Fish will grow to their maximum size, assuming they aren't stunted through poor water quality. The Flowerhorn will grow to over 12", and in most cases would eliminate many of the other fish.



> the coloring on my electric blue is gone. When i bought him he was very pretty and full of color. Now he is a drab gray. Only blue that is left on him is right around his face. is there anything I can do to bring back his pretty color?


Often small fish such as this, that are fully coloured at purchase, have been hormoned. The colour will fade, and assuming the fish is a male, likely to colour back up at maturity. The degree of colouration depends on the fish dominance position in the tank.



> Last question.. my water has an orangish tint to it. any ideas on what causes this or how I can get rid of it?
> 
> Thanks so much for any advice given.
> 
> Elsie[/img]


Orangish tint? Driftwood leaching into the tank? Overfeeding, if food left at the bottom? Poor water quality?


----------



## BigFish77 (Feb 1, 2009)

In addition, you should perform a water change 20-40%, weekly. If you have an orange tint you should definitely change some water. It is nice to watch the fish eat, but you need to be responsible and not over-feed the tank or you can cause mass issues you might not be ready to handle.


----------



## Cuppie Cake (Apr 3, 2009)

so my flowerhorn isnt compatiable my labs??? Thanks I did NOT know that. Then why would the fish guy sell me them then??? Grrr.... that makes me think he was just after a sale, he is also the same guy that sold me the electric blue that is now gray. You said the color depending on age?? Can you point me somewhere that I can see a chart? so I can know if he is gonna come into his color.

I was planning on keeping the labs in the 55g when we moved to the 150g, but I guess I will need it to house the flowerhorn. As he really is a beautiful fish, although aggressive, he killed a knife fish and a bala shark. Same fish guy failed to tell me about his aggressiveness until after the fact. Also my fault for buying a fish based on how pretty he was. I learned my lesson. However, I like the cichlids much better than the tetras and other fish I had.

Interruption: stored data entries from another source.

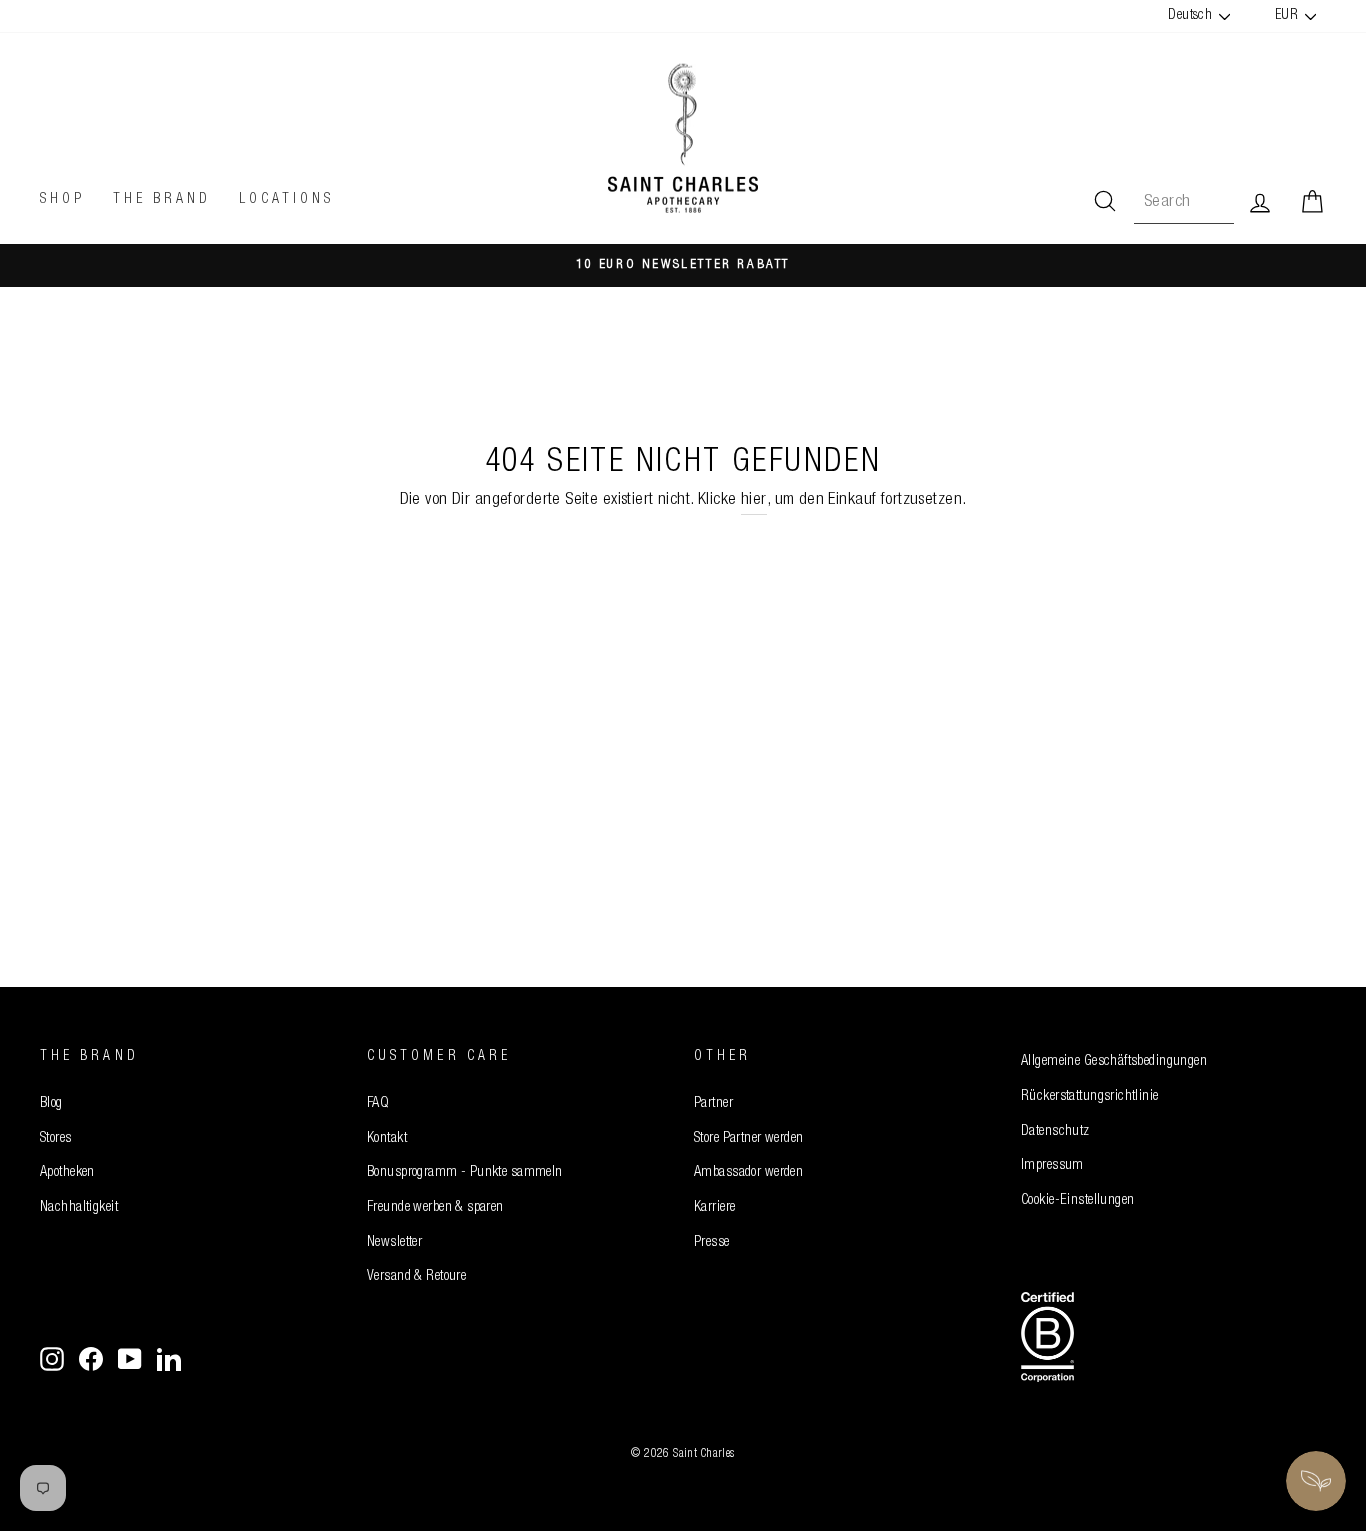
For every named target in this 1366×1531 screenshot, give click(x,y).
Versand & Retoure (416, 1277)
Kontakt (387, 1139)
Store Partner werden (749, 1139)
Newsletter (394, 1243)
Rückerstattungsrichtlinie (1090, 1097)
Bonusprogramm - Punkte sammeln (465, 1173)
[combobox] (1184, 202)
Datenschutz (1055, 1132)
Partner (713, 1104)
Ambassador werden (748, 1173)
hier (754, 500)
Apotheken (67, 1173)
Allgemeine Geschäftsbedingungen (1114, 1062)
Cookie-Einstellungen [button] (1078, 1201)
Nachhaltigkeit (79, 1208)
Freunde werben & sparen (435, 1208)
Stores (56, 1139)
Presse (712, 1243)
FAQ (378, 1104)
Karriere (714, 1208)
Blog (51, 1104)
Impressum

Think they will be "ok" for another 6 months together in this tank? They seem to be ok together now. the Flowerhorn was pretty rough when the blue was first introduced. But the lab and the blue seemed to have teamed up. And we rearranged the tank.

And just to make sure I understand you. After moving the Flowerhorn out, I can add another 5-7 fish? And the algae eater is one I bought from Walmart 2 years ago that started out in the 10g tank.

Oh speaking of that is that to small(10g) to put the Flowerhorn in?

Sorry had another question, I have read that the ciclids will eat the plants, is it bad for them to do so? If not are there any benefits?


----------



## Cuppie Cake (Apr 3, 2009)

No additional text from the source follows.